▶ Your goal:
Each line of the data below that includes the string "Services" must be copied.

▶ Data provided:
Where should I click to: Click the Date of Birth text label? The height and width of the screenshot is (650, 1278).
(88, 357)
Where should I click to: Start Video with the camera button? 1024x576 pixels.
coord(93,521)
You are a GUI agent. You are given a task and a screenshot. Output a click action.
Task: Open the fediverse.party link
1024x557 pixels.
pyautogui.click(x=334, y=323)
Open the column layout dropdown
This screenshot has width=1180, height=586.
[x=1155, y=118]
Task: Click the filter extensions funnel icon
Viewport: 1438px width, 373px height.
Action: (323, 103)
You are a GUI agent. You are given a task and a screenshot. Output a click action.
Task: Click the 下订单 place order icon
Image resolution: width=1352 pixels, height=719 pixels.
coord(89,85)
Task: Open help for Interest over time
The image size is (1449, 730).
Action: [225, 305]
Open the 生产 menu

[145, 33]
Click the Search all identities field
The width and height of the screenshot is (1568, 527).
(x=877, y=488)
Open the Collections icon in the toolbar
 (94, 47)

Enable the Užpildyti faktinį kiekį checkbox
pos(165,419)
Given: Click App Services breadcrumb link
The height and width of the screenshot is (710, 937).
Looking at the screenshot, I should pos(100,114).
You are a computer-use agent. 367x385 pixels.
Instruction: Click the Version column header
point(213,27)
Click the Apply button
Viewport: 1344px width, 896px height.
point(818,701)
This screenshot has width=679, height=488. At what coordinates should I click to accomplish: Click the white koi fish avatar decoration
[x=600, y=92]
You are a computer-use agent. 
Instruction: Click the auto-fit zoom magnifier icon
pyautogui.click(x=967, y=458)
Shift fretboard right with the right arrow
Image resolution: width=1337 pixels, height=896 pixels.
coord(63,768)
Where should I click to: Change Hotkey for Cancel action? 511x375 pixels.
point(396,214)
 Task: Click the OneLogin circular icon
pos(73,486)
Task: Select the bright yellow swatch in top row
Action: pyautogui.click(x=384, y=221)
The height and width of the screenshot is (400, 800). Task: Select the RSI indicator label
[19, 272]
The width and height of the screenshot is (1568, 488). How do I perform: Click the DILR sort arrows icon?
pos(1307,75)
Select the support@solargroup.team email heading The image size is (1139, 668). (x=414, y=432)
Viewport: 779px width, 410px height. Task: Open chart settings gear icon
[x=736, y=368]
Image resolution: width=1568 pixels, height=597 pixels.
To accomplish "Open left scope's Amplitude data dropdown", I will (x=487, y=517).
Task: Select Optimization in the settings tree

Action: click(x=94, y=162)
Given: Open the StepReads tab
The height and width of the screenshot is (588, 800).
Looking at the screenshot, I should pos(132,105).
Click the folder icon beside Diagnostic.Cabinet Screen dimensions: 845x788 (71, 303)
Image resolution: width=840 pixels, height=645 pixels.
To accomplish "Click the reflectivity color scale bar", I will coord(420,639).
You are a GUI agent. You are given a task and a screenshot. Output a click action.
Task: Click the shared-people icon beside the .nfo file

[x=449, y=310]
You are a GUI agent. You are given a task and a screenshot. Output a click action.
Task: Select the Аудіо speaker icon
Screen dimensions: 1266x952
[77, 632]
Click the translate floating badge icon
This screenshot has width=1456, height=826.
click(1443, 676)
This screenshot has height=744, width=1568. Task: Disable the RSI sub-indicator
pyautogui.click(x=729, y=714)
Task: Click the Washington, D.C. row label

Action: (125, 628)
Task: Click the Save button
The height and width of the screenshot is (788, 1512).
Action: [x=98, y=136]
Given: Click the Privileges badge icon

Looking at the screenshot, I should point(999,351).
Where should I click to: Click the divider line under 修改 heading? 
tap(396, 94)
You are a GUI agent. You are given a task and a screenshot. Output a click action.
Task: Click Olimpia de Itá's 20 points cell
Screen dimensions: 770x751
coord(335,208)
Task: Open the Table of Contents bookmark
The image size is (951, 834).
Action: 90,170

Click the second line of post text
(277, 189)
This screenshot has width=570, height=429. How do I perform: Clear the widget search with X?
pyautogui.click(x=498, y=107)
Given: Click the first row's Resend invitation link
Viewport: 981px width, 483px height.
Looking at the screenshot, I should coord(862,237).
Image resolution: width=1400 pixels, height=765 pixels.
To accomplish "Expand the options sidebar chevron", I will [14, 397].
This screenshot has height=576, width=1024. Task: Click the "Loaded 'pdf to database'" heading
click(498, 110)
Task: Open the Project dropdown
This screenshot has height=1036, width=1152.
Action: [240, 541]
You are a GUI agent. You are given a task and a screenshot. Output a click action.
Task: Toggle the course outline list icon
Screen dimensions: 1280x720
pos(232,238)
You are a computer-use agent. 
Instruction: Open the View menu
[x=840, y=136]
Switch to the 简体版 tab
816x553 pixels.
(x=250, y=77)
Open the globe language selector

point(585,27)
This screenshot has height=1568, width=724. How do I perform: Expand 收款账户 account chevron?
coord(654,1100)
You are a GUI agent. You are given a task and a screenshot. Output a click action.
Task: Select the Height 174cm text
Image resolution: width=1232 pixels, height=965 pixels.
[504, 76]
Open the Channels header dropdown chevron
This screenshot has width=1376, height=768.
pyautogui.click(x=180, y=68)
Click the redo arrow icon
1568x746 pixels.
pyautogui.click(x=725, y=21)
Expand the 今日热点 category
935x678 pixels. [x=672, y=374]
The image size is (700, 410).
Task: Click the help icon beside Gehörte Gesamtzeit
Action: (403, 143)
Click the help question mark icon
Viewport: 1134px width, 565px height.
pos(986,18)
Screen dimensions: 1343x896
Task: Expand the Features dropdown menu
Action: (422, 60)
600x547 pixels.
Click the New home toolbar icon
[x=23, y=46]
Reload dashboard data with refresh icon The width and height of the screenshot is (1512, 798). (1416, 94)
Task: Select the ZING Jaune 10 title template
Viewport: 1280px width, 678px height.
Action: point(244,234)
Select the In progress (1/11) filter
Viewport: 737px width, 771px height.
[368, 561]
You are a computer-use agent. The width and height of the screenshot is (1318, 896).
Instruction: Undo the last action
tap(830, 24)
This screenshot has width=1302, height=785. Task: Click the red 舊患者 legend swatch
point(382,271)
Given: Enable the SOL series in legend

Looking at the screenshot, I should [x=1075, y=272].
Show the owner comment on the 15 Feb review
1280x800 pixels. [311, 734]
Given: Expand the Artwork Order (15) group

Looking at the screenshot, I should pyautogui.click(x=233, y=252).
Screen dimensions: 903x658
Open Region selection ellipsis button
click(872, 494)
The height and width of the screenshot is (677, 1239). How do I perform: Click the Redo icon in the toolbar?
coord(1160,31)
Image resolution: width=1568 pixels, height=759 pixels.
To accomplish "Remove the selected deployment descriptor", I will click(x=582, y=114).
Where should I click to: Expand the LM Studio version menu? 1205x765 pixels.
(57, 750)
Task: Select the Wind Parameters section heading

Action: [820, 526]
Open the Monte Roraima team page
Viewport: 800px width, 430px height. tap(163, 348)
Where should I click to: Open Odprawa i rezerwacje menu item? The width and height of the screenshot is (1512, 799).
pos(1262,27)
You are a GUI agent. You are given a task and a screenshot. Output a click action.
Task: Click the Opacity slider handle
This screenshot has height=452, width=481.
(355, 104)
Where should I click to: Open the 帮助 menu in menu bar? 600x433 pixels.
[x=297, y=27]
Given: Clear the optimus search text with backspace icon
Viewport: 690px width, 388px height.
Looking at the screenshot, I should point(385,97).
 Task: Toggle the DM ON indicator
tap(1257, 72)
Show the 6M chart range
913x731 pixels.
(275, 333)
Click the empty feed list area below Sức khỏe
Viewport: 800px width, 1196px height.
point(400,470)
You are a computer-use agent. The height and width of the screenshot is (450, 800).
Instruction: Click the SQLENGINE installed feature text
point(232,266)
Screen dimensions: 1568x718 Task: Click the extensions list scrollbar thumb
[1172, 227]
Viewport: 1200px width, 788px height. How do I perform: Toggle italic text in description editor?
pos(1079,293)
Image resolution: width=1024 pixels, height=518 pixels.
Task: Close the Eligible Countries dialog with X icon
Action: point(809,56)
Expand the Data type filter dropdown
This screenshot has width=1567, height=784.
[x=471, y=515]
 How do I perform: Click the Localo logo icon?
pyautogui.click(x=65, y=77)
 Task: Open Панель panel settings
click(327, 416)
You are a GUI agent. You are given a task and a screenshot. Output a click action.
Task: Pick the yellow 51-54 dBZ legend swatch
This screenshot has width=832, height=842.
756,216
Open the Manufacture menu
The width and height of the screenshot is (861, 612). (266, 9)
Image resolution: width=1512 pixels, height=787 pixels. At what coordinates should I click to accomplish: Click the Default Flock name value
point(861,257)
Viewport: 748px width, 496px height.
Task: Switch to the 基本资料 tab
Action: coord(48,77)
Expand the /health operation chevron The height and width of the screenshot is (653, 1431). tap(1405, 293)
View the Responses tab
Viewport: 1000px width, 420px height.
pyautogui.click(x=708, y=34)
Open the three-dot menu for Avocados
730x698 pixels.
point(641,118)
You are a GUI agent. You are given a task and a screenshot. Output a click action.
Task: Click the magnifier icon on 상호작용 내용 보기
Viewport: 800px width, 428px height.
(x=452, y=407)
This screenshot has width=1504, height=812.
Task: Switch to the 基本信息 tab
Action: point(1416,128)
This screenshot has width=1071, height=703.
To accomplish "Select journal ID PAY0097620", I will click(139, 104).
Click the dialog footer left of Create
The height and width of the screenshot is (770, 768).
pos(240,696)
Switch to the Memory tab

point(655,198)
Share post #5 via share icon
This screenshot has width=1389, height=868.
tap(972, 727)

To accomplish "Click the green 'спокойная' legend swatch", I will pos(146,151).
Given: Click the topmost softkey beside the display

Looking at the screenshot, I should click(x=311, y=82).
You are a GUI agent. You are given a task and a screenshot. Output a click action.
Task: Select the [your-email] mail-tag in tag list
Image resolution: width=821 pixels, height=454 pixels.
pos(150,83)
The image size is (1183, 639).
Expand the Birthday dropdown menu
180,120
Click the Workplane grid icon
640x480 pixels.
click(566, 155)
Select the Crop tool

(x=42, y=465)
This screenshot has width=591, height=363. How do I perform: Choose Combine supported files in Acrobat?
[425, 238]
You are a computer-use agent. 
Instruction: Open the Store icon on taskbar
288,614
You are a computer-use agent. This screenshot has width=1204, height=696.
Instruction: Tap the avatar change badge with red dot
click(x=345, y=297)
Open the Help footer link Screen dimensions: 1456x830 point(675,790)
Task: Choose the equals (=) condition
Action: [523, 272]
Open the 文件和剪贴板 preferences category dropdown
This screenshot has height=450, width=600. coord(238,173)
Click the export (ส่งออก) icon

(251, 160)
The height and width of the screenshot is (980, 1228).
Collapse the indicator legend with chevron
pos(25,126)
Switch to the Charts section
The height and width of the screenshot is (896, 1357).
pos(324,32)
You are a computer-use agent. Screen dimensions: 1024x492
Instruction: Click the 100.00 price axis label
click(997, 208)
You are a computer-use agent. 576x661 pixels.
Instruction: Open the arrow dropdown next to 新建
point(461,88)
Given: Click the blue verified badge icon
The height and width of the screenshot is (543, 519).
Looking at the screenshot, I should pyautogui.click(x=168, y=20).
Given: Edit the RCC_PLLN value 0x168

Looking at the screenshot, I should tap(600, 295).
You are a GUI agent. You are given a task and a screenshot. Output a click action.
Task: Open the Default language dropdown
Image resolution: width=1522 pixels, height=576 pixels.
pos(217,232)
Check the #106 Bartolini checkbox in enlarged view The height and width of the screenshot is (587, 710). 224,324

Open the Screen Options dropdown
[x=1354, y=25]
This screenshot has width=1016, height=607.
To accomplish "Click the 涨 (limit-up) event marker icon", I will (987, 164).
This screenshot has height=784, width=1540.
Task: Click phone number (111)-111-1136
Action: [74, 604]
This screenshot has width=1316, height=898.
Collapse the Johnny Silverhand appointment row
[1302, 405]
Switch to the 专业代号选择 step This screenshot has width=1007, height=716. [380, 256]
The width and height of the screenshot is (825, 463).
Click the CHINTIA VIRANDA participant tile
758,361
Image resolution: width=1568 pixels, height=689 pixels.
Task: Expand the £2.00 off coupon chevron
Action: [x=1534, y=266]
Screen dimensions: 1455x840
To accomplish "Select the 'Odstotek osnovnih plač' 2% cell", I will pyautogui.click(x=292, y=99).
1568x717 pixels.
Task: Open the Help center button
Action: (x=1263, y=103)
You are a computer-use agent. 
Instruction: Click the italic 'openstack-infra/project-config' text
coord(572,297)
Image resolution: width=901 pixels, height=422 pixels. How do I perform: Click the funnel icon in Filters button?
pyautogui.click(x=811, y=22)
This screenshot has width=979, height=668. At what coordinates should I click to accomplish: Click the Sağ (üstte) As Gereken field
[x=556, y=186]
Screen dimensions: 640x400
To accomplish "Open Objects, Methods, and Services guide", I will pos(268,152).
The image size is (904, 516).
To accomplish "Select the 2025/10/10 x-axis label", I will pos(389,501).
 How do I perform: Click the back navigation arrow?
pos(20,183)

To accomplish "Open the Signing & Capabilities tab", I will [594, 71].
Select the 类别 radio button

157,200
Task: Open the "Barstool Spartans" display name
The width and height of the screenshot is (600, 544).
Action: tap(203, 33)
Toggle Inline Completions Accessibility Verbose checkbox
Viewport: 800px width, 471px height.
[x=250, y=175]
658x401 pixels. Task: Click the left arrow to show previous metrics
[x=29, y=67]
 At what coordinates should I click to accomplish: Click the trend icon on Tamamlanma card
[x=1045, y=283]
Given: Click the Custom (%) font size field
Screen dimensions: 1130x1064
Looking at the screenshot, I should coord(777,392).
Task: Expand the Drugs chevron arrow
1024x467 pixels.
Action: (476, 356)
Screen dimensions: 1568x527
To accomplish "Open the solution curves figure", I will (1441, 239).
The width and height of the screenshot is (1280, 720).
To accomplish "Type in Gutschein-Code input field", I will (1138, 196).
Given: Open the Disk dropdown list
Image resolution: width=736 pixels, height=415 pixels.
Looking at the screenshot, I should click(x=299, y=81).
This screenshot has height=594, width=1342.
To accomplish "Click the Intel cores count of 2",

▶ Answer box:
Given: Click App Services breadcrumb link
To accomplish "Open Objects, Methods, and Services guide", I will pos(268,152).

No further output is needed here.